Monday, 2 September 2013

WAKENING - Short Film Reviews By Greg Klymkiw - #TIFF 2013 - First Independent Short To Launch TIFF Opening Night Gala, part of the ViDDYWELL FiLMS SERIES OF SHORTS (including SILENT GARDEN, WINTER GARDEN, THE GOOD ESCAPE) celebrating the historic Elgin and Winter Garden Theatre Centre in Toronto, Canada.


Wakening (2013) ***1/2
Dir. Danis Goulet
Starring: Sarah Podemski, Gail Maurice

Review By Greg Klymkiw

You've got to love an opening like this. The first cut is out of black and into the action of a great shot cascading over the grey cement of an alleyway piled up with refuse - some of it seeming to dance wildly within the "natural" wind tunnel of these bleak urban corridors usually meant for garbage trucks and denizens unfit for the eyes of downtown shoppers. We're following the urgent, wall-hugging dash of a pair of shapely gams in tight black pants - a raven-haired babe (Sarah Podemski) adorned in a stylish fur-collared khaki-coloured winter coat and armed with a bow and arrow.

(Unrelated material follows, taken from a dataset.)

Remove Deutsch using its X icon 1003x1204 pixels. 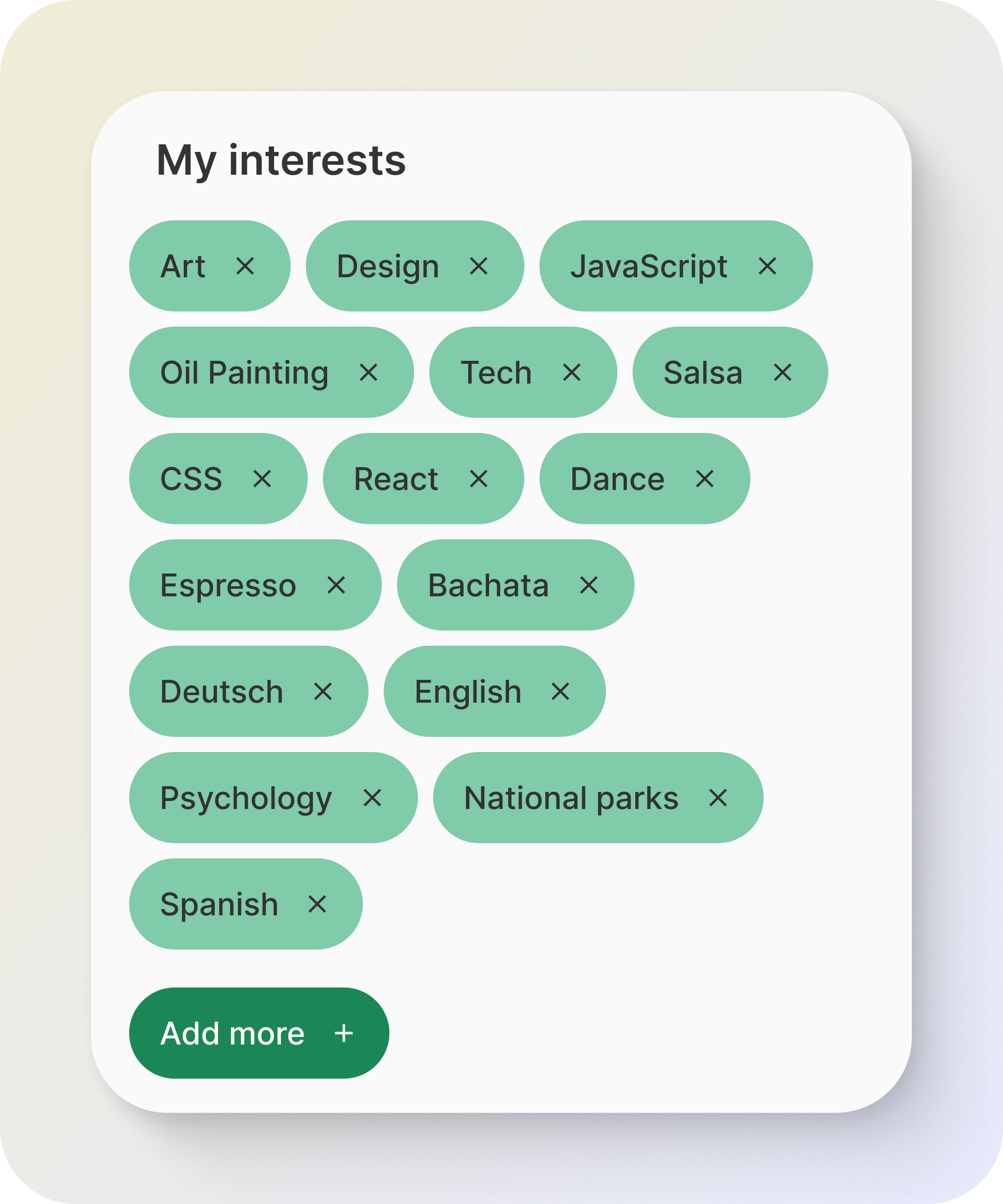(323, 691)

Clearly, some bad shit's hit the fan in this town. Life as we know it seems to have been sucked right out of everything; all the colours of the world have drained to a critical flirting point with monochrome. Gunshots fire in the distance, sounds of storm trooper-styled boots clomp on the pavement and an eerily monotone Big Brother echoes over loudspeakers - issuing directives to a populace that doesn't even appear to exist - at least not in the numbers that once thrived.

Our raven-haired heroine narrowly misses an encounter with armed, helmet-adorned enforcers of the State. She spies the devastation that's swept over the main square of the city, clutches her weaponry and enters one of the few abandoned buildings standing - a mighty and imposing old theatre - its interior murky and mouldy with neglect. In spite of the disrepair, remnants of the theatre's halcyon glory days remain, but within the auditorium we can almost smell the same sickening stench of death our heroine encounters.

There is a monster in the building and it feeds on human flesh, but in spite of the creature's predilection for such delectable culinary treats, we quickly learn that it might well be the only thing that can save mankind and battle the scourge which has wreaked havoc upon the Earth. Soon our beautiful post apocalyptic warrior will face the horror that is known as Windigo (Gail Maurice), a demon who acts as a safeguard against acts of cannibalism amongst the Algonquian Nation - for no matter how hungry and destitute the people get in times of great strife, they are expected to face death rather than eat the flesh of their own kind. If they do, they'll be torn, shredded, masticated and ingested by the gluttonous creature.

An encounter twixt our babe and the monster is imminent. She herself might also not be of the natural world, but of the spirit world - the shape-shifting Trickster God known as Weesaggeechak.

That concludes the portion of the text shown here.